However, synaptic weights between modules should also be enough strong to support the global integration of neural information, which will inevitably wipe away the modular structure63,65. The most economical structure should have a moderate degree of modularity, corresponding to a relatively high efficiency of neural information flow within and between modules. We observe that as the negative feedback strength initially increases (e.g., k1 ≤ 0.3), the local efficiency (see Eq. 10) temporarily decreases (Fig. 4b), indicating that the self-organized neuronal network has less ability to transfer neural information in local circuits due to the increased percentage of weak synapses induced by the negative feedback from magnetic fields (i.e., increased P0, Fig. 3a). As the negative feedback strength further increases, the mean synaptic weight increases and the percentage of modulated synapses remains at a high value (i.e. low P2, see Fig. 3a), accompanied by an increase in local efficiency, reflecting the strengthening and relative optimization of synaptic connections such that neurons can more easily cluster together to transfer neural information. For higher negative feedback strengths, the percentage of modulated synapses decreases with increased P2 (Fig. 3a), and the local efficiency is again reduced to a small value, suggesting that less reconfigured synaptic connections limit the transmission of neural information in the local scale.

Considering the complex modulation of synaptic connections, the negative feedback from magnetic fields will first reduce the synaptic weights (especially for weak synapses) and then increase the number of synapses with less modulation as k1 increases. In a sparse self-organized network, the combination of the decreased synaptic weight and number of synapses will definitely result in fewer and weaker synaptic paths for the transmission of neural information, resulting in a temporary decrease in the transmission of neural information in the global scale (see Fig. 4c for k1 < 0.3). As the negative feedback strength increases, the percentage of modulated synapses decreases, accompanied by a larger number of synapses and higher mean synaptic weight that can provide more paths to transfer neural information. Specifically, the percentage of weak synapses decreases (i.e. decreased P0, Fig. 3a), suggesting more paths from low-active neurons to high-active neurons. Consequently, the global efficiency (see Eq. 11) begins to increase (Fig. 4c). Meanwhile, the synaptic weight begins to recover but is still smaller than that for k1 = 0.0, whereas the global efficiency is larger than that for k1 = 0.0. These results reflect that self-organized neuronal networks under spontaneous magnetic field may have higher ability to integrate neural information throughout the whole network.

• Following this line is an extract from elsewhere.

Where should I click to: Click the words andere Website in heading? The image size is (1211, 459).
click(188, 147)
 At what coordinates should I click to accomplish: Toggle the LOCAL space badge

In addition, it is important to notice the anomalous phenomenon that for k1 = 0.9–1.1, both the local efficiency and global efficiency are significantly larger than those for k1 = 0.0 (Fig. 4b,c), reflecting a more economical neuronal network structure from the perspective of graph theory. From the joint probability distribution of the local efficiency and global efficiency in dynamically self-organized networks, we can identify the most economical network structure, with the highest local and global efficiency (i.e., k1 = 1.1; see Fig. 5), for which the percentage of modulated synapses and the mean synaptic weight are significant smaller than those for k1 = 0.0. These results indicate that spontaneous magnetic field can optimally reconfigure synaptic connections to promote the formation of an economical neuronal network structure via the self-organization process and produce the most economical structure with a negative feedback strength of k1 = 1.1.

Figure 5
figure 5

The joint probability distribution of global efficiency and local efficiency for different negative feedback strengths. The global efficiency and local efficiency are first obtained from dynamically self-organized neuronal networks, and then the joint probability distribution is plotted. The most economical network structure should have both high local efficiency and high global efficiency, i.e., the joint probability should be close to the diagonal line but tend toward the upper right corner of the panel.

Spontaneous magnetic coupling enhances the self-organization process

A spontaneously formed magnetic field not only exerts negative feedback on its corresponding neuron but also can interact with the magnetic fields of other neurons, thereby physically providing a spatial channel for the transfer of neural information45,53. Previous studies have found that the spatial coupling between magnetic fields has a significant influence on the collective dynamics of neurons45,53,56. It is thus interesting to investigate how the spatial coupling between magnetic fields modulates the self-organization process and the topological properties of the neuronal network.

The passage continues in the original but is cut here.